> FireEye CEO Mandia wrote that none of the red team tools exploited so-called “zero-day vulnerabilities,” meaning the relevant flaws should already be public.
Seems like a massive amount of energy to devote to stealing tools, that by and large, probably have public equivalents sitting around on GitHub.
That's interesting. My first thought was that the attacker wanted access to internal red team tools under the assumption that resulting indicators would be ignored by the blue team, making attacks against their customers less likely to be detected. Wanting to harm FireEye directly is certainly a more simple explanation.
Yeah, no. People say this every time an attack is attributed to a state-level adversary, and while attribution is imperfect, it's not based on the idea that you have to be GRU to write an exploit. There's much more that goes into it; attribution specialists collect and catalog indicators of compromise, like the C&C servers and protocols people are using, many of which are not widely known.
But nothing is known, we have to believe a company trying to master a PR shitshow right now, saying that the attackers were extremely sophisticated. Maybe it was, maybe they are "inflating" the sophistication of the attack to avoid looking bad.
Besides that, I care little about "attribution specialists" and what they say (sorry if anybody is in the audience :p). Evidence can be faked, it's all bits and bytes in the end (and some server locations, usually rented boxes) and things have been misattributed constantly in the past and will be in the future. I think the most you can infer is the general sophistication of the attackers and their resources, but that doesn't require an "attribution specialist". Attributing it to some specific nation state is guess work at best based on mistakes they made in their camouflage (if those mistakes aren't a deliberate or accidental red herring; e.g. [1]). And such "It was China/Russia/North Korea/underpants gnomes" claims are made by people claiming to be "attribution specialists" all the time. It's extremely rare that there is compelling evidence to supporting such attributions.

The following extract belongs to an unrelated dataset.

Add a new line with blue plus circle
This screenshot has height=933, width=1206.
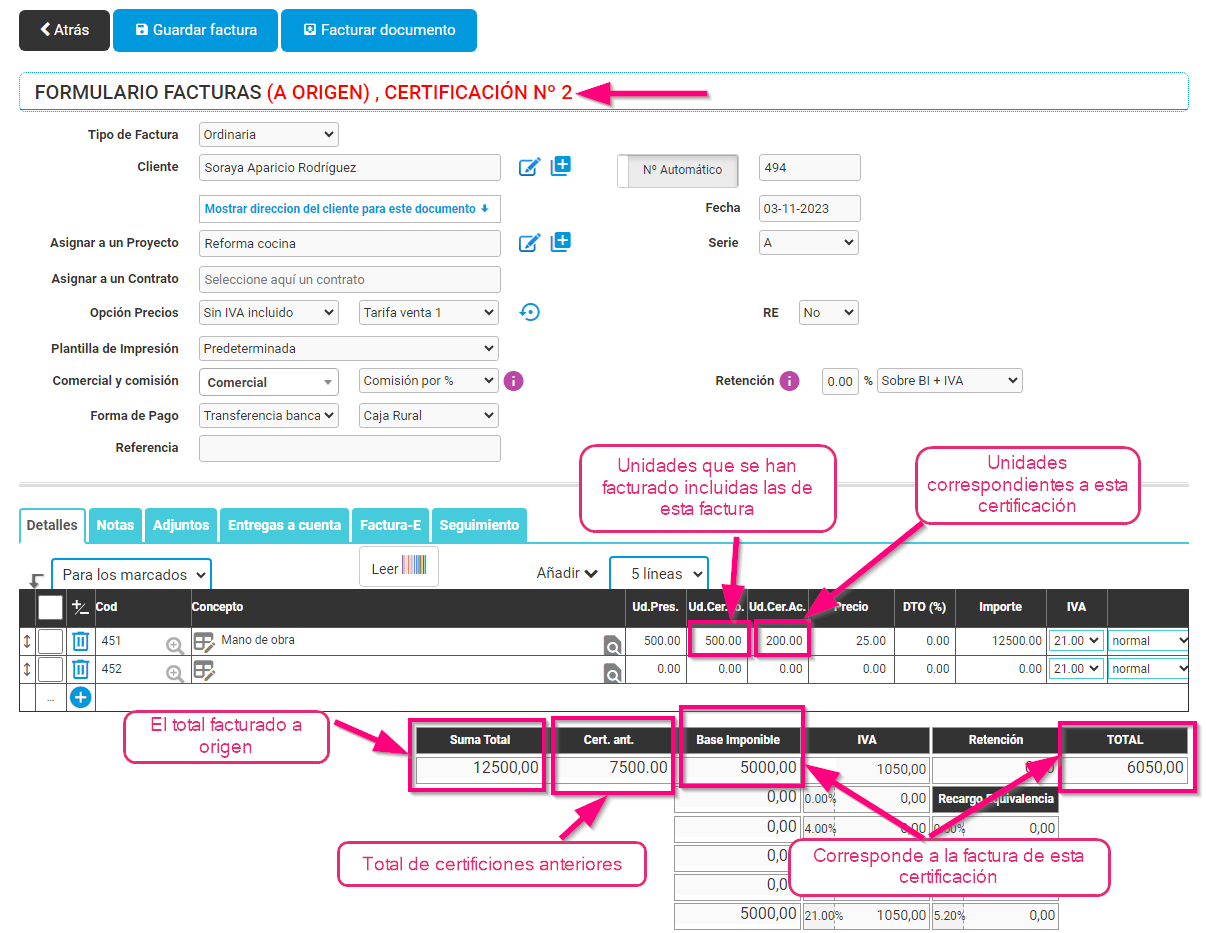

So if FireEye provided evidence or at least a reasonably detailed post mortem backing their claim of a sophisticated attack, then I'd probably believe them on that. If they made claims about a particular nation state (and so far they did not, as far as I can tell) then I would find that a dubious claim to make.
The FBI has confirmed the state-level adversary thing in a release today. There is no love lost between the outgoing administration and FireEye.
You're probably never going to get evidence that will satisfy a message board.
The Wikileaks post you cited repeats the fallacy I mentioned earlier --- the idea that analysts are simply attributing exploit code. I think if you stop and think about it, you can probably rattle off a number of things besides exploits that a single attacker group will share in common across its attacks.
To fake the evidence we're discussing, you have to know what it looks like. A bored teenager doesn't.
I think it's unlikely that you can derive the entire practice of attribution axiomatically from your own intuitions about how attacks work, unless you've had some real exposure to IR and forensics as a practitioner.
No, I am not saying a bored teenager can create evidence like that, but the sophisticated nation states surely can, and probably some other larger orgs, too.
Code can be faked, meta data can be faked, MO can be imitated, and so on. And the nation states at the very least - and their contractors and (former) employees in the areas of concern - will know what it has to look like. Motive isn't always clear, and quite often there are multiple parties with motives.
>unless you've had some real exposure to IR and forensics as a practitioner.
I'll bite on your argumentum ad verecundiam... who says I didn't? ;)
But I agree, we'll likely never see evidence or a post mortem, and are expected to believe what FireEye and/or the FBI tells us.
I haven't yet, because all I have to go by is claims by FireEye and the FBI. I already said why I take what FireEye says with a grain of salt, and frankly, I also take what the FBI says with more than a grain of salt. The FBI is inherently political, and even when they are not, they are known to make up stuff when it suits them (e.g. "parallel construction").
That may be a rather untrusting/paranoid mindset that I employ, but it worked for me so far.
Asking sincerely: is there some particular reason it should matter to the rest of us whether your perspective on attack attribution has "worked for you so far"? What would the consequences to you have been had your intuition not "worked"?
Replying sincerely: It matters the same way as your own opinion matters to the rest of us.
And consequences? In this case, probably none. We're here for news and entertainment, and reasoning about topics such as this one is enjoyable to me. But lively discussions and their takeaways can inform future arguments and decisions.
But in more general terms, I am a member of the electorate in my country, and misattributions and/or bad or even fake evidence quite often have direct influence on policy. E.g. I was quite happy that I, along with a majority of my fellow citizens, did not believe the "conclusive" "evidence" of WMDs in Iraq the US had put forth, and stayed out of that war.
Seems like a massive amount of energy to devote to stealing tools, that by and large, probably have public equivalents sitting around on GitHub.